This study has been completed.
Information provided by:
Sanofi Identifier:
First received: October 13, 2008
Last updated: December 4, 2009
Last verified: December 2009
  • To assess the efficacy of docetaxel, cisplatin combination in terms of disease free survival.
  • Time to progression of the disease in terms of local and distant failure; assess the survival time, and assess the objective (clinical and radiological) response rate and the safety of the treatment.

Condition Intervention Phase
Head and Neck Neoplasms Drug: docetaxel and cisplatin Phase 4

Study Type: Interventional
Study Design: Allocation: Non-Randomized
Intervention Model: Single Group Assignment
Masking: None (Open Label)
Primary Purpose: Treatment
Official Title: Phase IV Clinical Study Evaluating The Efficacy of Chemoradiotherapy Following Neoadjuvant Treatment With Docetaxel and Cisplatin in Indifferentiated and Non-keratinized Squamous Cell Carcinoma of Nasopharynx

Resource links provided by NLM:

Further study details as provided by Sanofi:

Primary Outcome Measures:
  • Complete response rate after neoadjuvant chemotherapy [ Time Frame: From the start date of the treatment to the date of first documented progression of disease or at least until 2 years follow-up period ]

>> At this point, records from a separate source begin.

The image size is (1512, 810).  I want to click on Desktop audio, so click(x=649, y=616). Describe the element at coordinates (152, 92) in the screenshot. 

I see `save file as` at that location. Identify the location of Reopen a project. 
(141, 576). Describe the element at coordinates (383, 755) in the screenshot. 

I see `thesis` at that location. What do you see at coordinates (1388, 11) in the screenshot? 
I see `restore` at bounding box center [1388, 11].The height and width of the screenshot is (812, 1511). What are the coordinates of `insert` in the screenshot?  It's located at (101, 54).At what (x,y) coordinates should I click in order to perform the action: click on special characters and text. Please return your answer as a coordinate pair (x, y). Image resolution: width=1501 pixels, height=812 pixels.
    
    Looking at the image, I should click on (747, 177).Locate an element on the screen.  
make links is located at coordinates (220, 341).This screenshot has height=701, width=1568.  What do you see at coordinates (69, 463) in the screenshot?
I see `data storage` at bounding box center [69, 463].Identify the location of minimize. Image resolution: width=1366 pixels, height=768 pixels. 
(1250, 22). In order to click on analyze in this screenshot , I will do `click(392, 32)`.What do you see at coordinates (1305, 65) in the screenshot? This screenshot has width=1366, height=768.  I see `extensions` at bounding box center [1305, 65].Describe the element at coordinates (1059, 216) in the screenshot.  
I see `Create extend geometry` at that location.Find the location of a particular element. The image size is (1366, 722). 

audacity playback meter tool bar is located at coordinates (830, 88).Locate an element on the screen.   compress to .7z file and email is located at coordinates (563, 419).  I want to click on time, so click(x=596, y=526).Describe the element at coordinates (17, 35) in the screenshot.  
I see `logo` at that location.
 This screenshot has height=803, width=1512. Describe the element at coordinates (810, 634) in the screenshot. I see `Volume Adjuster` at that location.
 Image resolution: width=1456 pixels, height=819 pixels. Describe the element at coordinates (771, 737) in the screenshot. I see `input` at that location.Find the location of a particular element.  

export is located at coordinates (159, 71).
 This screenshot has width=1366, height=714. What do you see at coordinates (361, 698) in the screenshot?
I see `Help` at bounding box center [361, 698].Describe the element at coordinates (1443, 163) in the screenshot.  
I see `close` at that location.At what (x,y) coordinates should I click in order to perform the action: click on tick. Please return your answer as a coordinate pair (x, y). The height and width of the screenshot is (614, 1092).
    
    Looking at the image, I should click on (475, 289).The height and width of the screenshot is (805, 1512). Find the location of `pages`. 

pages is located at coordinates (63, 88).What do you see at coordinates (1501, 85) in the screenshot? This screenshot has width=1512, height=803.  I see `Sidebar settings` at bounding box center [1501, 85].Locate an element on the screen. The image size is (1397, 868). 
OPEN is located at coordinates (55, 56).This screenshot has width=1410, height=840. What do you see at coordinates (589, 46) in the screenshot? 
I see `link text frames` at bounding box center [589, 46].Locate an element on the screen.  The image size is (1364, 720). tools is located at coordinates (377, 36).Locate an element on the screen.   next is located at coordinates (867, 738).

Secondary Outcome Measures:
  • Percentage of patients whose is disease controlled locally or regionally [ Time Frame: from the start date of the treatment to the date of first documented local or regional tumor progression ]
  • Median length of overall survival [ Time Frame: time interval from the date of treatment to the date of death or at least until 2 years follow-up period ]
  • Median length of disease free survival [ Time Frame: time interval from the date of treatment to the date of death or at least until 2 years follow-up period ]
  • Percentage of alive patients without metastatis [ Time Frame: from the start date of the treatment to the date of first documented distant metastasis ]

Enrollment: 57
Study Start Date: October 2004
Study Completion Date: March 2008
Primary Completion Date: March 2008 (Final data collection date for primary outcome measure)
Arms Assigned Interventions
Experimental: 1 Drug: docetaxel and cisplatin
3 cycles of docetaxel 75mg/m2 and 100mg/m2 cisplatin combination every 3 weeks


Ages Eligible for Study:   19 Years and older   (Adult, Senior)
Sexes Eligible for Study:   All
Accepts Healthy Volunteers:   No

Inclusion Criteria:

  • Histologically/cytologically confirmed, patients with stage T2b-T4N1 or TanyN2-3 undifferentiated or nonkeratinized squamous cell carcinoma of nasopharynx who are candidate for curative radiotherapy.
  • ECOG Performance Status is 0-1
  • Weight loss within last 6 months <10% of body weight
  • Acceptable haematological profile (as defined by a leukocyte count ≥ 4000/mm3, a platelet count ≥ 100.000mm3 and Hb ≥ 9g/100mL), and adequate renal function (as defined by serum creatinine ≤ 1.5mg/dl), and hepatic function (as defined by bilirubin ≤ 1.5 x maximum normal value even with hepatic metastasis; transaminases (ALT, AST) ≤ 1.5 x maximum normal value; alkaline phosphatase ≤ 2.5 x maximum normal value, except in case of a bone metastasis)

Exclusion Criteria:

  • Patients with stage IVC or metastatic disease
  • Patients treated with chemotherapy for nasopharyngeal cancer
  • Patients treated with radiotherapy to head and neck region
  • Concomitant use of another anti-cancer therapy
  • Patients treated with amifostine or pilocarpine during protocol treatment.
  • Unstable medical condition that makes the patient unable to take part in a clinical study (congestive heart failure, serious arrhythmia, uncontrolled diabetes mellitus), history of myocardial infarction within last 6 months, massive pleural, peritoneal or pericardial effusion; or presence of serious uncontrolled infection.
  • Presence of other tumours different from carcinoma of the skin except melanoma and carcinoma in situ of the breast and cervix with disease free survival less than 5 years.
  • Pregnancy or breastfeeding. In women of childbearing potential and in men, an adequate contraceptive method must be used
  • Social or psychological condition that render the patient inadequate for the follow-up of the study
  • Contraindication for any of the study drugs (e.g. history of hypersensitivity to any of the ingredients of the study drugs)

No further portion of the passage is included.